## GIVEN INSTRUCTION
Copy the records from the line containing "This screenshot has width=1456, height=819." through the end of the records, inclusive, swapping "Quit" for "Exit" and leaving everything else unchanged.

* Start MATERIAL SUPPLIED *

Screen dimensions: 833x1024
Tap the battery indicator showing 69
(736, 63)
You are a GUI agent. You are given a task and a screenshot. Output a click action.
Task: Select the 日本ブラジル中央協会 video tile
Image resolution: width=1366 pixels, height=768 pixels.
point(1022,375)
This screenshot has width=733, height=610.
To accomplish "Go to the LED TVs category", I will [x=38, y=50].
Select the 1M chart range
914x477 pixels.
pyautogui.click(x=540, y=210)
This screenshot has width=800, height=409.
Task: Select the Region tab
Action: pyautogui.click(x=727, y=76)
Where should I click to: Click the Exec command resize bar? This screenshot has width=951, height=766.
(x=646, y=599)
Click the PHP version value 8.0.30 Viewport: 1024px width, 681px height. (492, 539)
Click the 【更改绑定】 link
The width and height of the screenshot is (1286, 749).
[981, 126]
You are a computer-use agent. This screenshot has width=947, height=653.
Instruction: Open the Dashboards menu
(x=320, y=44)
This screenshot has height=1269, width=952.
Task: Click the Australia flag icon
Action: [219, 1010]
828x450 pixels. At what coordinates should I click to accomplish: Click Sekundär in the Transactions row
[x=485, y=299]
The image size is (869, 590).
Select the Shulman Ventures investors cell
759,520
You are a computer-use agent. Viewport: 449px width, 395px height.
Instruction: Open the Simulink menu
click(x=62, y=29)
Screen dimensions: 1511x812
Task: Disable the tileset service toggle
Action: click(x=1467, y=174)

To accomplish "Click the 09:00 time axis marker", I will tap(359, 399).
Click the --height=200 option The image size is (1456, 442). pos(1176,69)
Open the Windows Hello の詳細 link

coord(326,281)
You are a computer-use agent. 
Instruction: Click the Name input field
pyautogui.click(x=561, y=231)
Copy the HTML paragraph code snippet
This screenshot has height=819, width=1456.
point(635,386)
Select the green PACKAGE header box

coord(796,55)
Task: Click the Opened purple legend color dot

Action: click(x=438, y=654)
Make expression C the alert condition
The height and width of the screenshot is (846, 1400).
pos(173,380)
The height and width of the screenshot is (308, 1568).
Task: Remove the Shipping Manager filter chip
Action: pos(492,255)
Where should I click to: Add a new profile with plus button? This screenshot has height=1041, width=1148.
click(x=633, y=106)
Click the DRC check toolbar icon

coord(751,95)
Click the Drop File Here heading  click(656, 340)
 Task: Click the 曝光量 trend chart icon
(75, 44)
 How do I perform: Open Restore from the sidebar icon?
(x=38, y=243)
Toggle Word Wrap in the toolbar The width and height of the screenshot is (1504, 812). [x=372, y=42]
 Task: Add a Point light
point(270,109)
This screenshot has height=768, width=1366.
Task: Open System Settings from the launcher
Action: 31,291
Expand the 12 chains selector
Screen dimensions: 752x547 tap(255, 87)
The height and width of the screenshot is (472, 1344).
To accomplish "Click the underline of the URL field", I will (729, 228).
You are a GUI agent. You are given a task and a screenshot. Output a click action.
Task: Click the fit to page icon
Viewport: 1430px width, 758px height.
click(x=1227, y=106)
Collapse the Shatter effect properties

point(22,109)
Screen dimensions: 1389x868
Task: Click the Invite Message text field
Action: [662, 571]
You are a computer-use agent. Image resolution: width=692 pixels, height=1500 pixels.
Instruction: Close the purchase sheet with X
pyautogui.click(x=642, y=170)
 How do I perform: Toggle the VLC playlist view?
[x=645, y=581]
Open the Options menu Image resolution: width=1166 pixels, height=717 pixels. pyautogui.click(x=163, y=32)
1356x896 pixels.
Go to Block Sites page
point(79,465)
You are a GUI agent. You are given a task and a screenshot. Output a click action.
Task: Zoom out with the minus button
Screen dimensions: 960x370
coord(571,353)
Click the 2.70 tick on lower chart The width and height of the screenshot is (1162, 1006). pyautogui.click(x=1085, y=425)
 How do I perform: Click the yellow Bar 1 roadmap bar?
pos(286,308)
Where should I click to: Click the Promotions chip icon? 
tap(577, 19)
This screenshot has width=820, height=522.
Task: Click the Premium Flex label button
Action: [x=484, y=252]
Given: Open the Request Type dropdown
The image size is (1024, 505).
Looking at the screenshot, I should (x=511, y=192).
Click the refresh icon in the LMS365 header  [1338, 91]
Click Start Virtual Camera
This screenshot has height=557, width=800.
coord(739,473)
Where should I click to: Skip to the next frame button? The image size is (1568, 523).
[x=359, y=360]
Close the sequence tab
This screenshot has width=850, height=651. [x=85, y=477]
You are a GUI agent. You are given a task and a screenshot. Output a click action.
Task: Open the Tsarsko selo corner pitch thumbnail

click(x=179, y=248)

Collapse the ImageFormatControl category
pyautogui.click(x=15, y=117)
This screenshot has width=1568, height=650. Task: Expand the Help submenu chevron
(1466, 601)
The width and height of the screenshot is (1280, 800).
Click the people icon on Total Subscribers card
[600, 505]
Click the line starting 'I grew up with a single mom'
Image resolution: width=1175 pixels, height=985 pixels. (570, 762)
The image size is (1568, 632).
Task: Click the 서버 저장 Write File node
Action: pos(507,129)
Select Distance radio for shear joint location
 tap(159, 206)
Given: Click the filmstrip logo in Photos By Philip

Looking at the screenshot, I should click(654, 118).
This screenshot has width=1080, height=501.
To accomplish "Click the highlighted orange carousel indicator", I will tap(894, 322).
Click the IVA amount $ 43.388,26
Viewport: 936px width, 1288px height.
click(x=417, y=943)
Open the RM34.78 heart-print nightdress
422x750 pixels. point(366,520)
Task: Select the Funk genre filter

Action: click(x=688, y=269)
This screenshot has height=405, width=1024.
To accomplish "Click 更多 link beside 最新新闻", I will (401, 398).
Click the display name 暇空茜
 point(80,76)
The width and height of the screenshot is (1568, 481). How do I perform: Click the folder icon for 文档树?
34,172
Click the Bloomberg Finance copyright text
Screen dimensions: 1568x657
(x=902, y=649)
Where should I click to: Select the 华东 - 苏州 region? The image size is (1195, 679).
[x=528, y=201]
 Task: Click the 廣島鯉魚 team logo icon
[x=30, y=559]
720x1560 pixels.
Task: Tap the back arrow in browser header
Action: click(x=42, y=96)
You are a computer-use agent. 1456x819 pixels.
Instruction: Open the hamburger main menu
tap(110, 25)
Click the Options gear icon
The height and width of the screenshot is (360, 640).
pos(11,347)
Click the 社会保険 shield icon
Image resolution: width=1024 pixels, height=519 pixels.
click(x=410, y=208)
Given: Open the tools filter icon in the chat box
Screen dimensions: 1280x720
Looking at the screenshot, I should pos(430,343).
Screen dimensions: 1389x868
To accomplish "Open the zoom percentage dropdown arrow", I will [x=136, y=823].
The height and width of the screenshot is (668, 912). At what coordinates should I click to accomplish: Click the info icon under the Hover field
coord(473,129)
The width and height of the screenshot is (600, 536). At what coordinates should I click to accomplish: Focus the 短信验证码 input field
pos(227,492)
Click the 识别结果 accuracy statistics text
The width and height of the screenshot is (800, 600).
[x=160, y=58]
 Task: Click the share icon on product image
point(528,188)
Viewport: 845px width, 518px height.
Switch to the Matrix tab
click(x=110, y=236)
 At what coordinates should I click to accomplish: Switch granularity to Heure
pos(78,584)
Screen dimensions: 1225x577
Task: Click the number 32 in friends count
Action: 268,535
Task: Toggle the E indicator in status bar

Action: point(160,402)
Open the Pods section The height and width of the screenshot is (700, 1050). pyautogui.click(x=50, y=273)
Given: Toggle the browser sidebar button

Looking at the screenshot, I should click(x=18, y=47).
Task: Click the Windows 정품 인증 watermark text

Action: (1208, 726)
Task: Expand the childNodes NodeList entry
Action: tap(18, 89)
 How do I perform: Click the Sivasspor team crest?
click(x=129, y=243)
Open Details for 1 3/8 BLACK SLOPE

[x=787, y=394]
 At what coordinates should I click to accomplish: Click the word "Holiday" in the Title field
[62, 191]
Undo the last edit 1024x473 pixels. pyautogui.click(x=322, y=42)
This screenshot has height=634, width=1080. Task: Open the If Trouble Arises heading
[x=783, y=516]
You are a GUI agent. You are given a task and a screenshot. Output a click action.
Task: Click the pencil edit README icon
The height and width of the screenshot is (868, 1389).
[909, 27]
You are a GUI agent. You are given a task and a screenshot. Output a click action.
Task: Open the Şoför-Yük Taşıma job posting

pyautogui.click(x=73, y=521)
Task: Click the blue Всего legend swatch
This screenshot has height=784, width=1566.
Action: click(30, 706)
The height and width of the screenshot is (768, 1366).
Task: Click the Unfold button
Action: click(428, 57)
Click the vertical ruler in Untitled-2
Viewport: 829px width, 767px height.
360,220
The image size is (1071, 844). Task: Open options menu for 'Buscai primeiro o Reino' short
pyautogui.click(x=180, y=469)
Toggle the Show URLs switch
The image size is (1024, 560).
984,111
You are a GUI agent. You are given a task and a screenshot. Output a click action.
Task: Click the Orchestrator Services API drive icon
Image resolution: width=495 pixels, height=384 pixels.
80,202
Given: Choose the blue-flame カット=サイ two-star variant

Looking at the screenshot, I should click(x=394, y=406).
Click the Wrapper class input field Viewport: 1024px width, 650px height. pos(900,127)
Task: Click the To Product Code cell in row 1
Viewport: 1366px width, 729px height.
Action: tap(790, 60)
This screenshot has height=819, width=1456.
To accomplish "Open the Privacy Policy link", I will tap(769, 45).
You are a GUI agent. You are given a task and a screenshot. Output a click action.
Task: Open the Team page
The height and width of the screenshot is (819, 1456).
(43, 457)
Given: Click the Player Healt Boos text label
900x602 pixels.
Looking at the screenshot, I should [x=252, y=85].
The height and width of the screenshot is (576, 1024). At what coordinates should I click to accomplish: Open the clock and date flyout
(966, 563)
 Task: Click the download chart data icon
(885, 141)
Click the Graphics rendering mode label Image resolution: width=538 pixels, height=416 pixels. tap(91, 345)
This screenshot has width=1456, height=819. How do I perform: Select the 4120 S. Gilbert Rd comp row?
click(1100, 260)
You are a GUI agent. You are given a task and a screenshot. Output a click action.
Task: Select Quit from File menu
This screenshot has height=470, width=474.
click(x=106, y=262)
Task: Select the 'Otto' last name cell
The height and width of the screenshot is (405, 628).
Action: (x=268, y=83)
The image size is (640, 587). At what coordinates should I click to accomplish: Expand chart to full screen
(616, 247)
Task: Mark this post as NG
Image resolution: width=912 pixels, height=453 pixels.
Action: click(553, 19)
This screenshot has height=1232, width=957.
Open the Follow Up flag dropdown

* End MATERIAL SUPPLIED *

## SOLUTION TO THE PROBLEM
This screenshot has width=1456, height=819. How do I perform: Select the 4120 S. Gilbert Rd comp row?
click(1100, 260)
You are a GUI agent. You are given a task and a screenshot. Output a click action.
Task: Select Exit from File menu
This screenshot has height=470, width=474.
click(x=106, y=262)
Task: Select the 'Otto' last name cell
The height and width of the screenshot is (405, 628).
Action: (x=268, y=83)
The image size is (640, 587). At what coordinates should I click to accomplish: Expand chart to full screen
(616, 247)
Task: Mark this post as NG
Image resolution: width=912 pixels, height=453 pixels.
Action: click(553, 19)
This screenshot has height=1232, width=957.
Open the Follow Up flag dropdown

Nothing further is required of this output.